Cognitive Behavioural Therapy (CBT)

This type of therapy works to alter thought patterns that often cause people to relive the traumatic events in their minds. As Mayo Clinic states, the goal of cognitive behavioural therapy is to make you more aware of negative or inaccurate thoughts so that you can adopt a healthier perspective of challenging situations and respond in a better way. Undergoing this therapy may also help prevent relapses that could jeopardise your mental health.

Exposure Therapy

Your therapist may also try exposing you to things that trigger traumatic thoughts as a way to alleviate them. This is done in a safe way, and your mental health care provider will be there to help you process your thoughts and feelings and give you tools to overcome your anguish. You may be shown pictures, see writings or even revisit a place where the traumatic episode occurred. Gradually, these negative thoughts should lose their power and cause you less mental grief the more that you’re exposed to them.

Eye Movement Desensitizing and Reprocessing (EMDR)

Also known as EMDR therapy, this treatment method involves recalling distressing thoughts while a therapist’s fingers move in front of your face. You’ll be asked to follow these finger movements with your eyes while discussing your feelings, however, you generally won’t be required to talk about your thoughts in great detail.

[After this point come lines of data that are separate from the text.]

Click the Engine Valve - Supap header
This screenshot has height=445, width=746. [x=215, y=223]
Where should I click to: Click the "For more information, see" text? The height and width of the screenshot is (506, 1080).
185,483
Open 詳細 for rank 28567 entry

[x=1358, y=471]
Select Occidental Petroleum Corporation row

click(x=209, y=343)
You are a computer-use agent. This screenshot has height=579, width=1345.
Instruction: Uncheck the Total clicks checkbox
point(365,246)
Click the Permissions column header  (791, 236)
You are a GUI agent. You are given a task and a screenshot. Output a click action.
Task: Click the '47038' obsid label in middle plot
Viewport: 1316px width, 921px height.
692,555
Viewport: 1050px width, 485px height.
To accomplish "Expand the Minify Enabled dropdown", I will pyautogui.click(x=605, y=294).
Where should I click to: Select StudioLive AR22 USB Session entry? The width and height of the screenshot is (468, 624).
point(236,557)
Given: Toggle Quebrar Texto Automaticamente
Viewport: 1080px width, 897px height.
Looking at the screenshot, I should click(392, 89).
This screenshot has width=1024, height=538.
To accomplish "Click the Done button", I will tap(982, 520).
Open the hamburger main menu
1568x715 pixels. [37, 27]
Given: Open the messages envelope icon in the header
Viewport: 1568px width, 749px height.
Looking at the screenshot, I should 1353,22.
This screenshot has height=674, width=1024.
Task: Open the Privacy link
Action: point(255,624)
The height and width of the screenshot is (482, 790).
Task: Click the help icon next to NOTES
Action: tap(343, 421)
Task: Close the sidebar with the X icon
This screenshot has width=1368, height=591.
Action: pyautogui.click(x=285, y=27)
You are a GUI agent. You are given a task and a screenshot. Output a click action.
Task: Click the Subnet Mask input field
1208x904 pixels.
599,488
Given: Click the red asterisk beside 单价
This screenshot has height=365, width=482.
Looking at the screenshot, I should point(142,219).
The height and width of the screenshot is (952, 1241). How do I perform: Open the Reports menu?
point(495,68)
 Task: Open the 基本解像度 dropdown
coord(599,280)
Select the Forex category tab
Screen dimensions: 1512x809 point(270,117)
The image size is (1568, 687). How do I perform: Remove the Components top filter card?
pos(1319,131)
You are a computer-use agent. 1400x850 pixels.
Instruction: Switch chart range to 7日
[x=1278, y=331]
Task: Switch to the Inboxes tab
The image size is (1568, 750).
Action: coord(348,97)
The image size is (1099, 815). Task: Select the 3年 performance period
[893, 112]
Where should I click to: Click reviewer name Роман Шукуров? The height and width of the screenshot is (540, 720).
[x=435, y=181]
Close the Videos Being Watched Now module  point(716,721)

Some therapists use foot or hand tapping or musical notes instead of finger movements in front of the face. This more active approach to therapy is intended to minimise the effects of bad thoughts.

Medication

Medication is sometimes prescribed by mental health professionals to work in conjunction with other types of therapy. Prozac, Zoloft and similar antidepressant medications are formulated to boost serotonin levels in the brain to alleviate negative thoughts and emotions. Your doctor may also prescribe Depakote to stabilize your moods. Prazosin often works well in stopping nightmares.

You don’t have to continue letting PTSD dominate a large part of your life. Seeking professional help and undergoing any of these therapies will likely give you positive results.